» ACTION ITEM
Pick up the passage below on capitalism and the church's witness to God's justice where it ends, and carry it forward.
[EXCERPTED TEXT — start]
The all-engulfing righteousness of God should be the only real justice we Christians are interested in. Evangelical churches ought to manifest a justice among ourselves that displays the kind of righteousness that can only be God’s. This has never been more important as society fragments into its multiple justices and communities. But this has also rarely been more difficult as late capitalism extends its dominion over all manifestations of North American life. Capitalism intrudes upon every living space. North American society imposes enormous capitalist pressures on its inhabitants that impede this kind of community.
THE GREAT GIVEAWAY:Reclaiming the Missionof the Church by David E. Fitch, Baker, 263 pp.; $14.99 |
So our congregations must work incessantly, paying off larger credit card bills and mortgages on bigger homes. Capitalist competitiveness and consumerism as well as liberal individualism shape us into being wealth accumulators, consumers, and parents who must take every possible produced advantage for our child’s growth and development. There is little time for our people to be the body, and so the local church often is reduced to being the distributor of religious goods and services. When we do come together, we come shaped as we are out of capitalism as individuals protecting our interests. We do not come determined first by our citizenship in Christ.
[EXCERPTED TEXT — finish]
[DATASET — start]
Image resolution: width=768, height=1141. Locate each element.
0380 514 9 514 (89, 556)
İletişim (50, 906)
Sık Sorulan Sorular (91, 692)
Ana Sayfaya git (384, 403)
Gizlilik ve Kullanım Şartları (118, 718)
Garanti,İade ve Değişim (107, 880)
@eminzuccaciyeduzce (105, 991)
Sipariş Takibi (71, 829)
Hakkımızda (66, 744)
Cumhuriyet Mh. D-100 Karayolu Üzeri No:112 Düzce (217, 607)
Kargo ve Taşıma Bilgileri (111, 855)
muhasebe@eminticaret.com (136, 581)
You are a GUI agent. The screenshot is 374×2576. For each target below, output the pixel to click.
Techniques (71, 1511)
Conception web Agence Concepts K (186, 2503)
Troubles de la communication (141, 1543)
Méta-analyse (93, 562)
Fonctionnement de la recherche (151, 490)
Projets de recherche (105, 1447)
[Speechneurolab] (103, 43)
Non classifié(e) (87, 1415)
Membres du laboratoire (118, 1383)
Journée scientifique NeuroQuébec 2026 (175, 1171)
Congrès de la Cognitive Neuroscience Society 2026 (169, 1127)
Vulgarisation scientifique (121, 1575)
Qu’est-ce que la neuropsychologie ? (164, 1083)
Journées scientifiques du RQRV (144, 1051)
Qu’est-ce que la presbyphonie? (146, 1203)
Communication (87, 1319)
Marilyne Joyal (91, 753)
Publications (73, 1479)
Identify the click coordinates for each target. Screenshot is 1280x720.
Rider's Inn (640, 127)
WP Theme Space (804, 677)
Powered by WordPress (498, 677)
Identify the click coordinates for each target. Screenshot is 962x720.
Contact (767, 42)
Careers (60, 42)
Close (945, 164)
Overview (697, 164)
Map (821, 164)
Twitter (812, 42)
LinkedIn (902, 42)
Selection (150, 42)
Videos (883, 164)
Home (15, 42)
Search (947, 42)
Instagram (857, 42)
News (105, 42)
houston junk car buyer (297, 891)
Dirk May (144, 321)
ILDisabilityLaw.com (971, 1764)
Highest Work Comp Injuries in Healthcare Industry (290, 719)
[DATASET — finish]
» RESULT OF THE TASK
As a result, instead of being communities of God’s redeemed economics, many evangelical churches take on the communal characteristics of capitalism in strange ways. In the way evangelical churches organize, we curiously choose elders who are more successful as businessmen and accumulators of wealth than they are capable of giving wisdom and Christ-centered shepherding to the local congregation. We project budgets based upon how many people are actually “giving units” in the church. Our people walk and look like capitalists.
When anyone is in need or going through rough economic times, we do not talk about it because we are ashamed. It is a shame to be poor or unsuccessful in capitalism. We do not look upon each other with “unlimited liability” one toward another.” We surprisingly get our identities more from our jobs than our life in a Christian community pursuing God’s kingdom on earth. And we treat our money as our own. We live in fear that to give up our possessions will leave us alone and destitute when our time of need comes. The last thing our people will talk about in church is how much money we make or our investments at the bank. Our imbedded individualism hurts us as we hoard our money, keep private our personal finances, and die a slow death of the soul as we never learn how to truly live, rejoicing with those who rejoice, weeping with those who weep (Rom. 12:15). All of this makes practicing the justice of Christ in the local church more difficult.
Evangelical churches therefore face a significant challenge in being the church without withdrawing in toto from capitalism. How can we be a community of Christ in which the righteousness and justice of God are worked out among us without being determined by forces of democracy and capitalism? How do we eat, live, and have jobs in capitalism and yet not become driven by the emotions and desires of “consumeritis,” career success, and the protection of our financial security? How do we see justice as more than leveling the economic playing field or providing the basics necessary to give someone an opportunity to be successful in democratic capitalistic society?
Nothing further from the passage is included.